In describing the process of standardization and replacement of parts within the mode of existence of a technical object Simondon tells us it is neither the extrinsic causes (although they, too apply pressure), but is the necessary conditions of the intrinsic nature of the technical object itself that produce the very concretion of what is in fact contingent: “its being based on an analytical organization which always leaves the way clear for new possibilities, possibilities which are the exterior manifestation of an interior contingency”. 1

As he states it there is an alignment between the convergence of technics and needs of the industrial system itself that produces the utility of an integrative consilience: “the reason for this is that the made-to-measure object is one which has no intrinsic limits; its norms are imposed from without; it fails to achieve its own internal coherence; it is not a system of  the necessary; it corresponds to an open system of requirements”.

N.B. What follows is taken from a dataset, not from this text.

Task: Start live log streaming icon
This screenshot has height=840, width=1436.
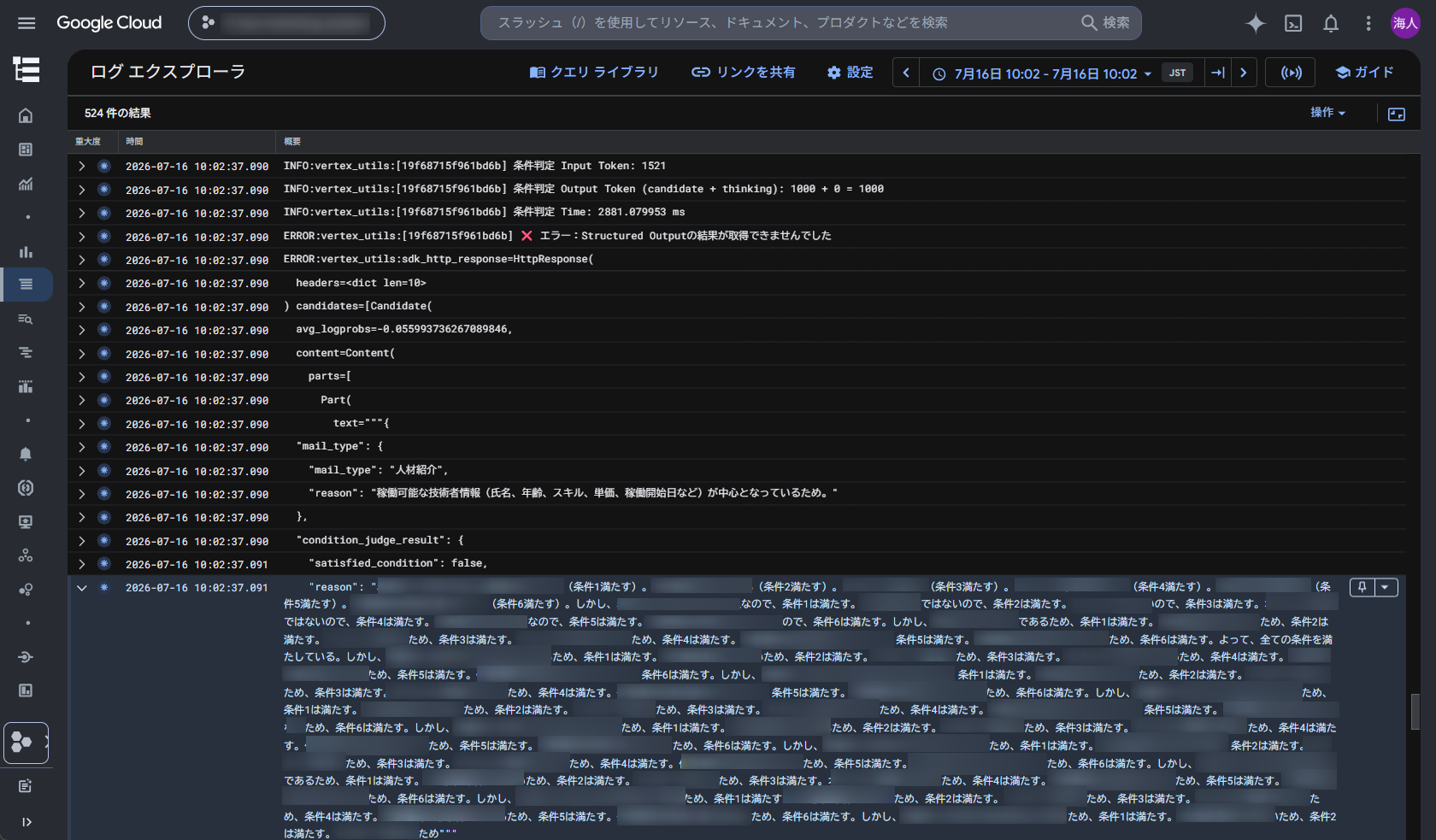Action: click(1292, 73)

Yet, on the Industrial level, at the level of supply and demand the technical object takes on a more powerful role: “needs are moulded by the industrial technical object, which thereby acquires the power to shape a civilization”. What exactly does this mean? Is the technical object somehow a creative agent in its own right? No. It’s because the technical object is imperfect due to both economic and technical constraints that it is the synergistic incorporation into its imperfect structure through a process of concretion that the organization of other supporting functional sub-systems come into play to modify and complete the functional utility of the object. As he states it:

The essence of the concretization of a technical object is the organizing of functional sub-systems into the total functioning. Starting from this principle, we can understand precisely how the redistribution of functions is brought about in a technical object is the organizing of functional sub-systems into the total functioning. Starting from this principle, we can understand precisely how the redistribution of functions is brought about.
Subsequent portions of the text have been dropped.